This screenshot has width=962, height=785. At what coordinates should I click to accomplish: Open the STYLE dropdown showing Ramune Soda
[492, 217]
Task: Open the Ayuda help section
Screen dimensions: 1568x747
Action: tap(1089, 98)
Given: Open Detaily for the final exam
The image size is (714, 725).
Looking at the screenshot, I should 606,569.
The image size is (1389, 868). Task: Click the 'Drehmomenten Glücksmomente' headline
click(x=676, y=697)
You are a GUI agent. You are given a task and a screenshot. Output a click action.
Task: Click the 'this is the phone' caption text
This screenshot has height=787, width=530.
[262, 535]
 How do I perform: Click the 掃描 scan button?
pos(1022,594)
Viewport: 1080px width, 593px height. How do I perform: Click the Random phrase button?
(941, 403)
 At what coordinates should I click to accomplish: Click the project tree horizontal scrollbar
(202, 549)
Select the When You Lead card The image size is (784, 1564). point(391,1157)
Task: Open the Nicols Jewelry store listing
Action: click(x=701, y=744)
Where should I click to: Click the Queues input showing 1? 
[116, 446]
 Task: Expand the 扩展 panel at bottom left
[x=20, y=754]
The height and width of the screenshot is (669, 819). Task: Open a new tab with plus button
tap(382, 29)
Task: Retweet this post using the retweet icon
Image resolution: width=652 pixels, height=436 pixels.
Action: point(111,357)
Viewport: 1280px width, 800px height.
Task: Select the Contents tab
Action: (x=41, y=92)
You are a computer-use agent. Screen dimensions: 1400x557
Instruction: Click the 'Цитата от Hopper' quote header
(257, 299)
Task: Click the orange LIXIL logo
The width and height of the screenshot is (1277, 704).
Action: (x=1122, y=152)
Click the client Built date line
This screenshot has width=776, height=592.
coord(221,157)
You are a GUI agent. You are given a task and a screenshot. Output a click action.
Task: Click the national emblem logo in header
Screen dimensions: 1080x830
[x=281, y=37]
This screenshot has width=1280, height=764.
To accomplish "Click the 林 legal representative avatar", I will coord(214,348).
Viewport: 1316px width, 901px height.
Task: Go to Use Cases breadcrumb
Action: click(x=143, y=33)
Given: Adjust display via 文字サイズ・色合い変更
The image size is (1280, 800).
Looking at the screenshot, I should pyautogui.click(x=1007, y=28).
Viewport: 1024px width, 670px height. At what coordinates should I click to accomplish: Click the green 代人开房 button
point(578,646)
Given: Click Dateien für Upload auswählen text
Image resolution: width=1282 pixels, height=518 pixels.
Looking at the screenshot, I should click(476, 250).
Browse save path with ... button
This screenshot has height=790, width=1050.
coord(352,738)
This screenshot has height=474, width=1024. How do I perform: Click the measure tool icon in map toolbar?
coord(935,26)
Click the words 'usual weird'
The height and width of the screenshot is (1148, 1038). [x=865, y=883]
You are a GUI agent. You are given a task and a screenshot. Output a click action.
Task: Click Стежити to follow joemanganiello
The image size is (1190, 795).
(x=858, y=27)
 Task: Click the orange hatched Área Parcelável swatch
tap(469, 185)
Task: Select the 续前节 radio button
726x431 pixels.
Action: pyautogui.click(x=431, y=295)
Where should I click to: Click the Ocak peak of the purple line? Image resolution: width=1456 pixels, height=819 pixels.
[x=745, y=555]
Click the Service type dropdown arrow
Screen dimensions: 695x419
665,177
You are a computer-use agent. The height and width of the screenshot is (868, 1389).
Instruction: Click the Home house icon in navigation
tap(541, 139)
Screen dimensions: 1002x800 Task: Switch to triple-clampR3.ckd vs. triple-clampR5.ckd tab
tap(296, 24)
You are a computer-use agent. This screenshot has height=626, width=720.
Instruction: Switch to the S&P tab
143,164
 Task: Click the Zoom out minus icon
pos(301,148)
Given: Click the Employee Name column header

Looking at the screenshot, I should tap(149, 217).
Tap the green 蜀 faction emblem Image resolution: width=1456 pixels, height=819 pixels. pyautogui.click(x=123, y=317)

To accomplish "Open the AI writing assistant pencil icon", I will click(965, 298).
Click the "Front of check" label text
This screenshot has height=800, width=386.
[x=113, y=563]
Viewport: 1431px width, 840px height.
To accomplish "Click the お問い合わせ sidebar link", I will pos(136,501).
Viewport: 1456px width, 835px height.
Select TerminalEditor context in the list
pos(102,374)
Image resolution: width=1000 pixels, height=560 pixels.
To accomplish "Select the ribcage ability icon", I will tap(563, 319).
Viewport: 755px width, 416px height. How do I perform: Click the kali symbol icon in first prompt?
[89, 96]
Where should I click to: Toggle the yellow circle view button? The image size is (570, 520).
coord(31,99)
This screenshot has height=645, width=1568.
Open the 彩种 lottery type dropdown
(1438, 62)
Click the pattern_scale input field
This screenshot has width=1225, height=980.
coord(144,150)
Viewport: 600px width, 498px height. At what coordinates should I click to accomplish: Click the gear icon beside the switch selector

• ACTION ITEM:
Copy the listing above. Match every line exactly.

• COMPLETED EXERCISE:
This screenshot has width=962, height=785. At what coordinates should I click to accomplish: Open the STYLE dropdown showing Ramune Soda
[492, 217]
Task: Open the Ayuda help section
Screen dimensions: 1568x747
Action: tap(1089, 98)
Given: Open Detaily for the final exam
The image size is (714, 725).
Looking at the screenshot, I should 606,569.
The image size is (1389, 868). Task: Click the 'Drehmomenten Glücksmomente' headline
click(x=676, y=697)
You are a GUI agent. You are given a task and a screenshot. Output a click action.
Task: Click the 'this is the phone' caption text
This screenshot has height=787, width=530.
[262, 535]
 How do I perform: Click the 掃描 scan button?
pos(1022,594)
Viewport: 1080px width, 593px height. How do I perform: Click the Random phrase button?
(941, 403)
 At what coordinates should I click to accomplish: Click the project tree horizontal scrollbar
(202, 549)
Select the When You Lead card The image size is (784, 1564). point(391,1157)
Task: Open the Nicols Jewelry store listing
Action: click(x=701, y=744)
Where should I click to: Click the Queues input showing 1? 
[116, 446]
 Task: Expand the 扩展 panel at bottom left
[x=20, y=754]
The height and width of the screenshot is (669, 819). Task: Open a new tab with plus button
tap(382, 29)
Task: Retweet this post using the retweet icon
Image resolution: width=652 pixels, height=436 pixels.
Action: point(111,357)
Viewport: 1280px width, 800px height.
Task: Select the Contents tab
Action: (x=41, y=92)
You are a computer-use agent. Screen dimensions: 1400x557
Instruction: Click the 'Цитата от Hopper' quote header
(257, 299)
Task: Click the orange LIXIL logo
The width and height of the screenshot is (1277, 704).
Action: (x=1122, y=152)
Click the client Built date line
This screenshot has width=776, height=592.
coord(221,157)
You are a GUI agent. You are given a task and a screenshot. Output a click action.
Task: Click the national emblem logo in header
Screen dimensions: 1080x830
[x=281, y=37]
This screenshot has width=1280, height=764.
To accomplish "Click the 林 legal representative avatar", I will coord(214,348).
Viewport: 1316px width, 901px height.
Task: Go to Use Cases breadcrumb
Action: click(x=143, y=33)
Given: Adjust display via 文字サイズ・色合い変更
The image size is (1280, 800).
Looking at the screenshot, I should pyautogui.click(x=1007, y=28).
Viewport: 1024px width, 670px height. At what coordinates should I click to accomplish: Click the green 代人开房 button
point(578,646)
Given: Click Dateien für Upload auswählen text
Image resolution: width=1282 pixels, height=518 pixels.
Looking at the screenshot, I should click(476, 250).
Browse save path with ... button
This screenshot has height=790, width=1050.
coord(352,738)
This screenshot has height=474, width=1024. How do I perform: Click the measure tool icon in map toolbar?
coord(935,26)
Click the words 'usual weird'
The height and width of the screenshot is (1148, 1038). [x=865, y=883]
You are a GUI agent. You are given a task and a screenshot. Output a click action.
Task: Click Стежити to follow joemanganiello
The image size is (1190, 795).
(x=858, y=27)
 Task: Click the orange hatched Área Parcelável swatch
tap(469, 185)
Task: Select the 续前节 radio button
726x431 pixels.
Action: pyautogui.click(x=431, y=295)
Where should I click to: Click the Ocak peak of the purple line? Image resolution: width=1456 pixels, height=819 pixels.
[x=745, y=555]
Click the Service type dropdown arrow
Screen dimensions: 695x419
665,177
You are a computer-use agent. The height and width of the screenshot is (868, 1389).
Instruction: Click the Home house icon in navigation
tap(541, 139)
Screen dimensions: 1002x800 Task: Switch to triple-clampR3.ckd vs. triple-clampR5.ckd tab
tap(296, 24)
You are a computer-use agent. This screenshot has height=626, width=720.
Instruction: Switch to the S&P tab
143,164
 Task: Click the Zoom out minus icon
pos(301,148)
Given: Click the Employee Name column header

Looking at the screenshot, I should tap(149, 217).
Tap the green 蜀 faction emblem Image resolution: width=1456 pixels, height=819 pixels. pyautogui.click(x=123, y=317)

To accomplish "Open the AI writing assistant pencil icon", I will click(965, 298).
Click the "Front of check" label text
This screenshot has height=800, width=386.
[x=113, y=563]
Viewport: 1431px width, 840px height.
To accomplish "Click the お問い合わせ sidebar link", I will pos(136,501).
Viewport: 1456px width, 835px height.
Select TerminalEditor context in the list
pos(102,374)
Image resolution: width=1000 pixels, height=560 pixels.
To accomplish "Select the ribcage ability icon", I will tap(563, 319).
Viewport: 755px width, 416px height. How do I perform: Click the kali symbol icon in first prompt?
[89, 96]
Where should I click to: Toggle the yellow circle view button? The image size is (570, 520).
coord(31,99)
This screenshot has height=645, width=1568.
Open the 彩种 lottery type dropdown
(1438, 62)
Click the pattern_scale input field
This screenshot has width=1225, height=980.
coord(144,150)
Viewport: 600px width, 498px height. At what coordinates should I click to accomplish: Click the gear icon beside the switch selector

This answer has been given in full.